Slovakia’s PM Fico Blocks New EU Russia Sanctions, Demands Concessions for Auto and Energy Sectors
In a move that threatens European Union unity, Slovak Prime Minister Robert Fico has blocked a new package of EU sanctions against Russia, demanding concrete action to address the bloc’s economic competitiveness before he will lend his support.
The veto sets the stage for a major clash at the upcoming EU leaders’ summit, where support for Ukraine and Russia sanctions policy are top agenda items.
What the New EU Sanctions Package Targets
The proposed 14th EU sanctions package, which had been in negotiation for weeks, aims to close loopholes in existing measures and target new sectors of the Russian economy. Key elements include:
A ban on trans-shipments of Russian liquefied natural gas (LNG) through EU ports.
Restrictions on Russia’s “shadow fleet” of tankers used to circumvent the oil price cap.
Measures against cryptocurrency platforms facilitating Russian transactions.
New constraints on the movement of Russian diplomats within the EU.
After resolving numerous technical details, the package was poised for a final vote by EU member states.

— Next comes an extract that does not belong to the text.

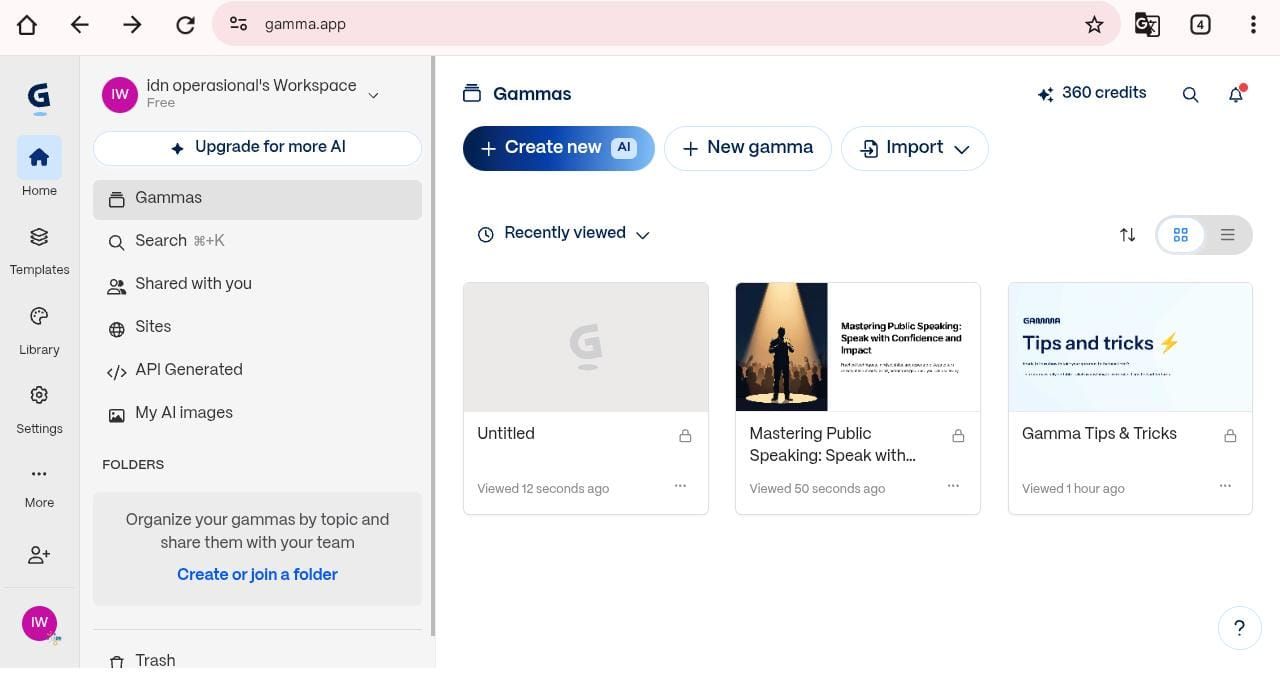Bookmark page with the star icon
This screenshot has height=677, width=1280.
pyautogui.click(x=1094, y=25)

However, during a meeting of EU ambassadors in Brussels, Slovakia formally announced its intention to block the measures.
Fico’s Demands: Automotive Industry and Energy Prices
Prime Minister Fico, speaking after a call with European Council President António Costa, expressed frustration that the summit’s focus remains on Ukraine while, in his view, pressing economic issues are sidelined.
“I am not interested in dealing with new sanctions packages against Russia until I see … political instructions … on how to address the crisis in the automotive industry and the high energy prices that are making the European economy completely uncompetitive,” Fico stated.
He vowed not to accept vague summit conclusions that prioritize Ukraine without offering concrete solutions for European industries. While draft summit conclusions do mention “Competitiveness” and addressing high energy costs, Fico insists Slovakia will table more specific proposals ahead of the meeting on October 23.
A Repeat Strategy: Using a Veto as Leverage
This is not the first time Slovakia under Fico has used its veto power as leverage. In a previous sanctions round, Fico only withdrew his blockade after securing soft assurances from the European Commission about the phase-out of Russian fossil fuels.
Like its neighbor Hungary, Slovakia remains heavily reliant on Russian energy and has opposed the EU’s planned full transition away from Moscow’s supplies by 2027. Fico’s previous veto was dropped after he received a non-binding letter from the Commission hinting at potential state aid to offset energy costs.
Now, Fico is expanding his demands to include Europe’s manufacturing base. He has specifically raised objections to the EU law mandating a ban on new internal-combustion engine cars by 2035—a policy also facing growing criticism from German conservatives.
Complications from Austria
Further complicating the sanctions package is Austria, which is pushing for a concession to unfreeze the shares of a blacklisted Russian firm, Rasperia Trading. This move is intended to compensate Raiffeisen Bank International for a €2.1 billion judgment it lost in a Moscow court.
This demand has sparked concern among other EU states, who fear it could set a dangerous precedent, encouraging other sanction-hit companies to seek similar exemptions. Austria maintains it is fully committed to the sanctions regime while also protecting its national corporate interests.
With Fico’s veto, months of diplomatic groundwork now face a critical test. The upcoming EU summit will become a high-stakes arena where the bloc’s commitment to pressuring Russia will be weighed against the internal economic grievances of its member states.